D’autres manques possibles : zinc, folates, vitamine C
Le quatuor fer–vitamine D–B12–magnésium n’épuise pas le sujet. Le zinc, par exemple, joue un rôle clé : il contribue au fonctionnement normal du système immunitaire, à protéger les cellules de l’organisme contre le stress oxydatif (une forme de protection cellulaire) et à une fonction cognitive normale. Une carence en zinc s’accompagne parfois d’une baisse de forme, d’une gêne digestive, d’une chute de cheveux et de problèmes de peau. Les folates — l’acide folique, ou vitamine B9 — et plus largement les vitamines du groupe B participent au métabolisme de l’énergie et contribuent, eux aussi, à la réduction de la fatigue.
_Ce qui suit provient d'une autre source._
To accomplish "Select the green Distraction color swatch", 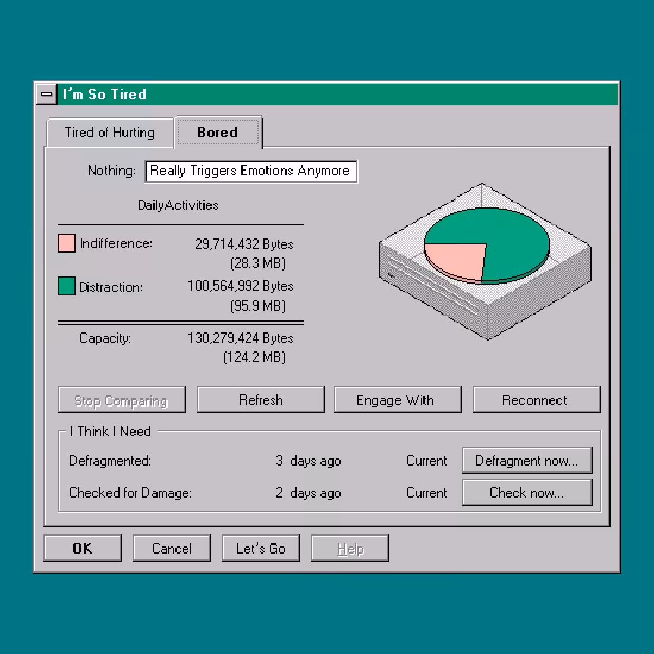I will pos(67,286).
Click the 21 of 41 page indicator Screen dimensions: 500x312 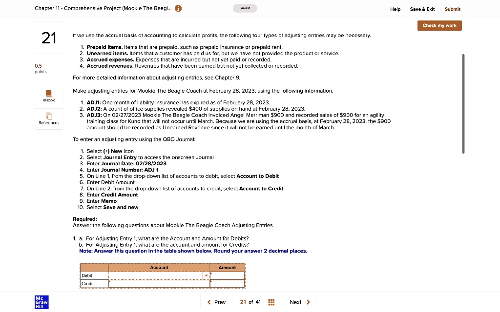tap(251, 302)
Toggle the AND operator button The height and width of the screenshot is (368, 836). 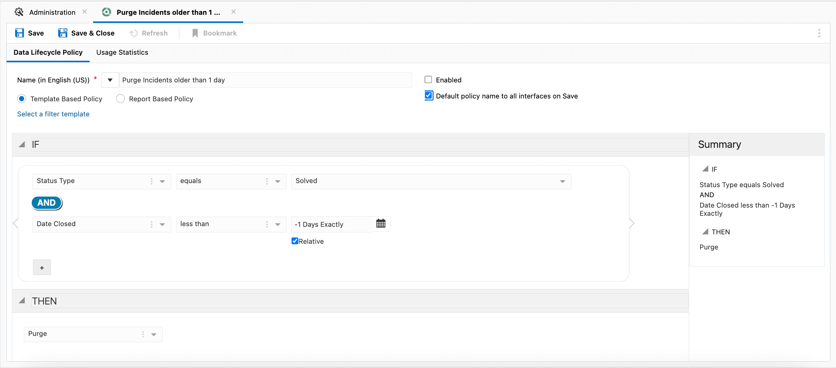coord(47,203)
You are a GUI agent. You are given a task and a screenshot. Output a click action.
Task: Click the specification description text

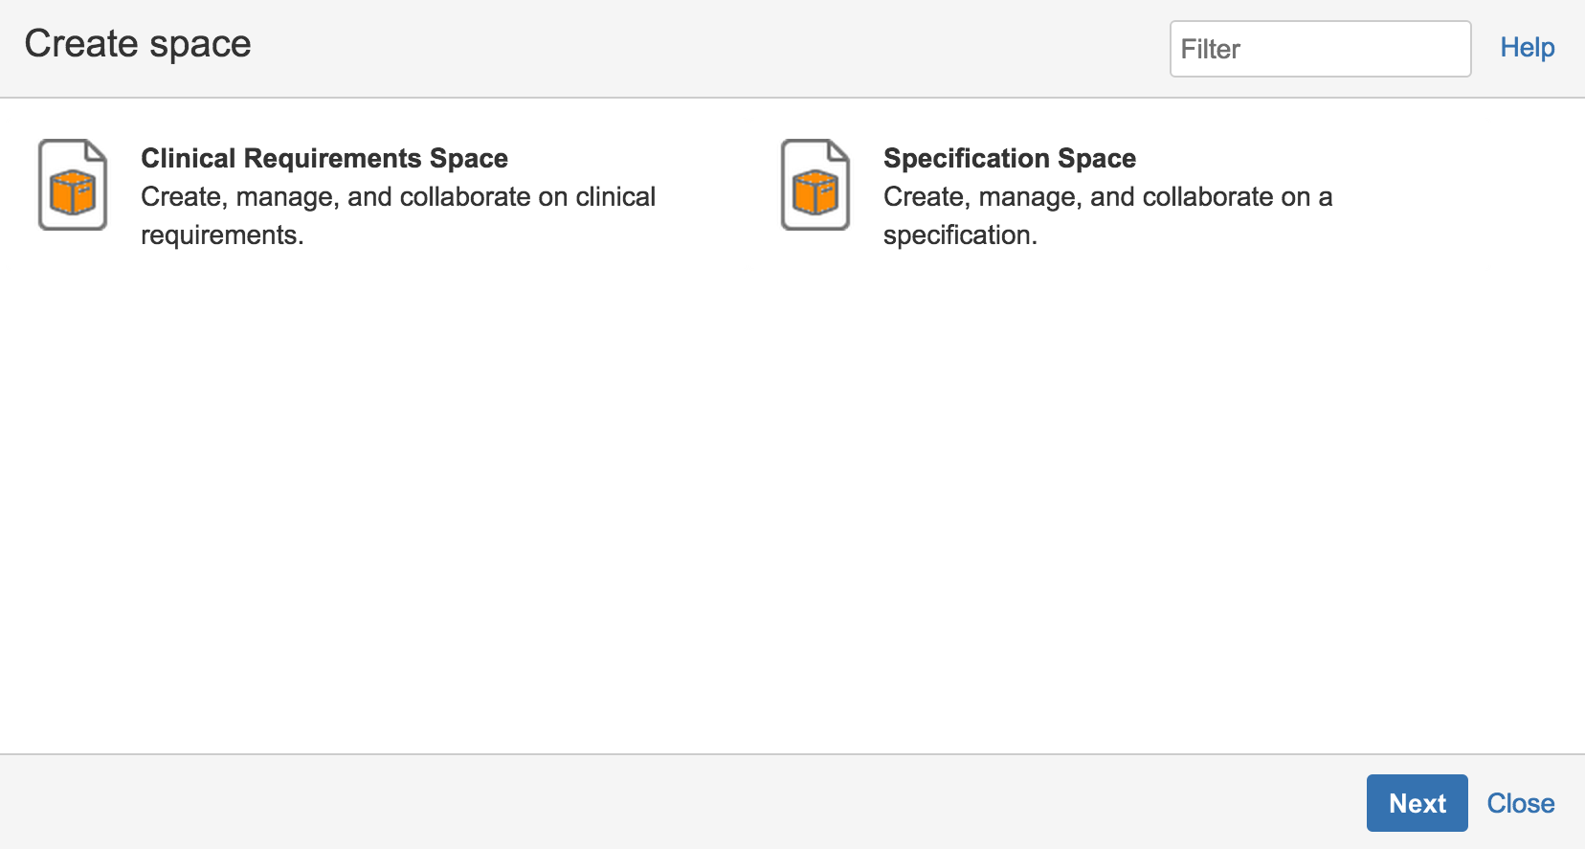pos(1107,215)
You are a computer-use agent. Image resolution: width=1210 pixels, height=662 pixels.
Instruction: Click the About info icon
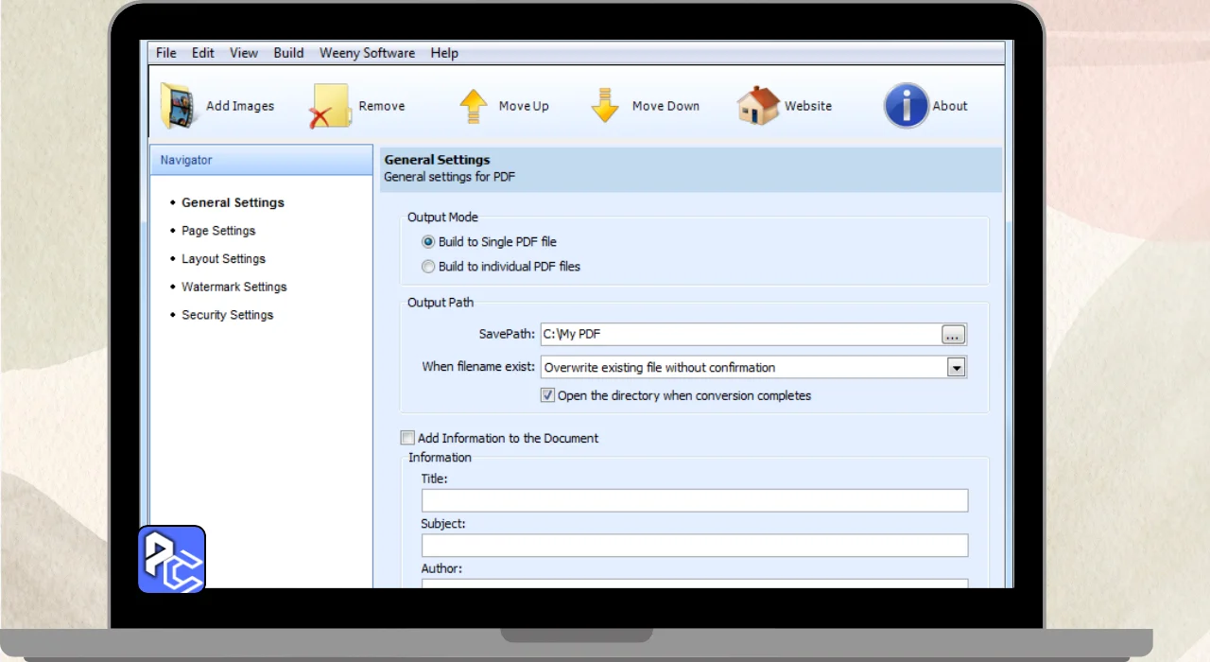[906, 106]
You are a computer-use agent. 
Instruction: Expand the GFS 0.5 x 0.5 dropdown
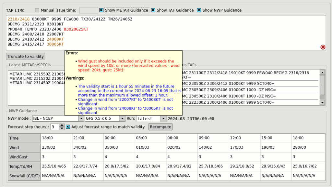click(x=105, y=119)
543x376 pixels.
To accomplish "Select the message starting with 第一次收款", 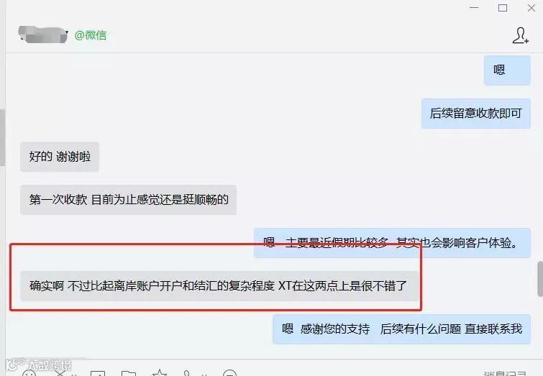I will click(129, 200).
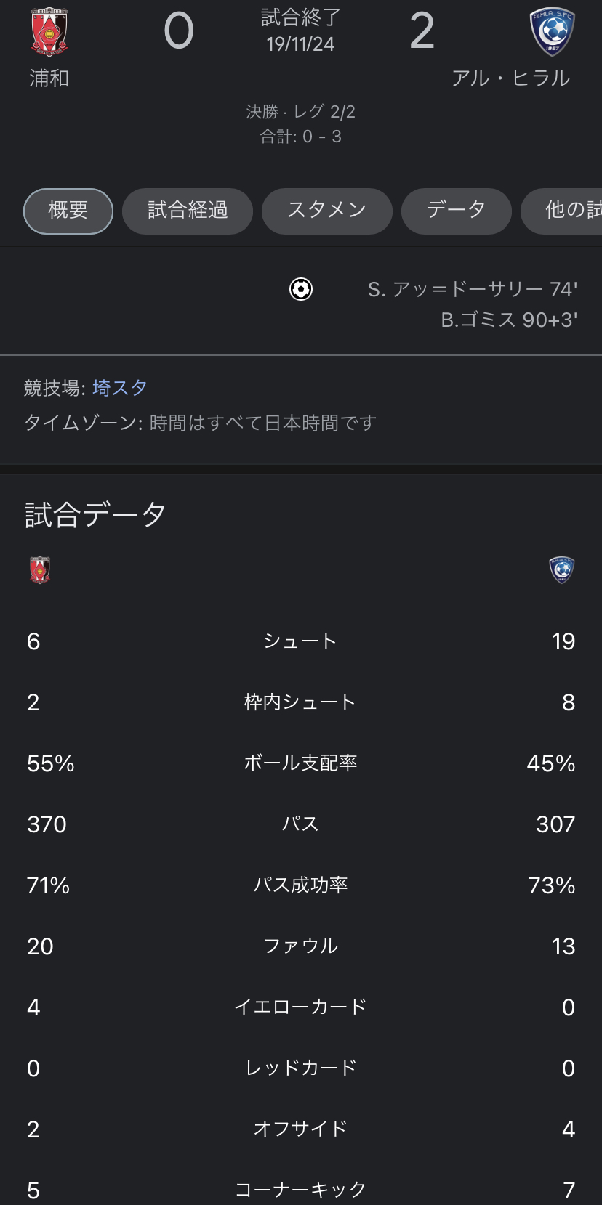
Task: Click scorer S. アッ＝ドーサリー 74'
Action: pyautogui.click(x=472, y=290)
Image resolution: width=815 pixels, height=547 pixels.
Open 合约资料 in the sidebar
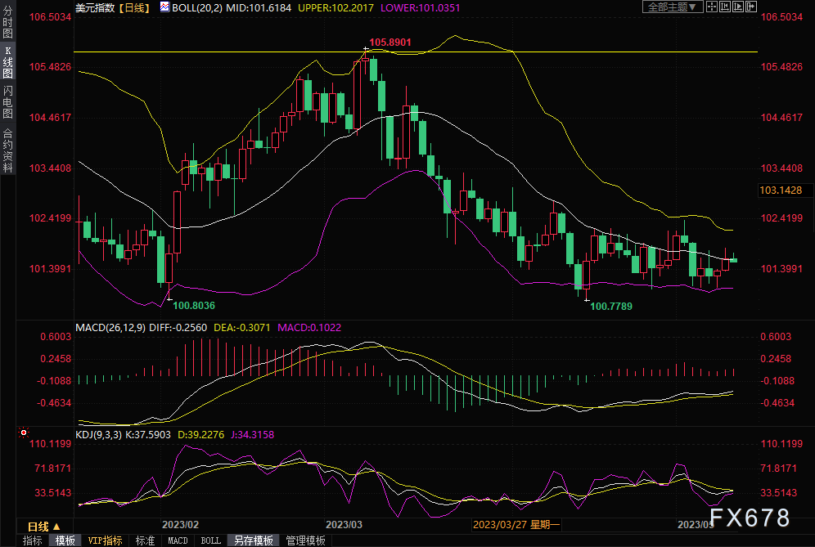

Quant à la vitamine C, elle soutient l’immunité et améliore, on l’a vu, l’absorption du fer.
Faut-il pour autant un multivitamine ou une formule « tout-en-un » ? Pas nécessairement. Empiler des vitamines essentielles n’a d’intérêt que si plusieurs manquent réellement ; sinon, l’excès finit le plus souvent dans les toilettes. La bonne approche reste globale : cibler un besoin précis, idéalement après l’avoir identifié.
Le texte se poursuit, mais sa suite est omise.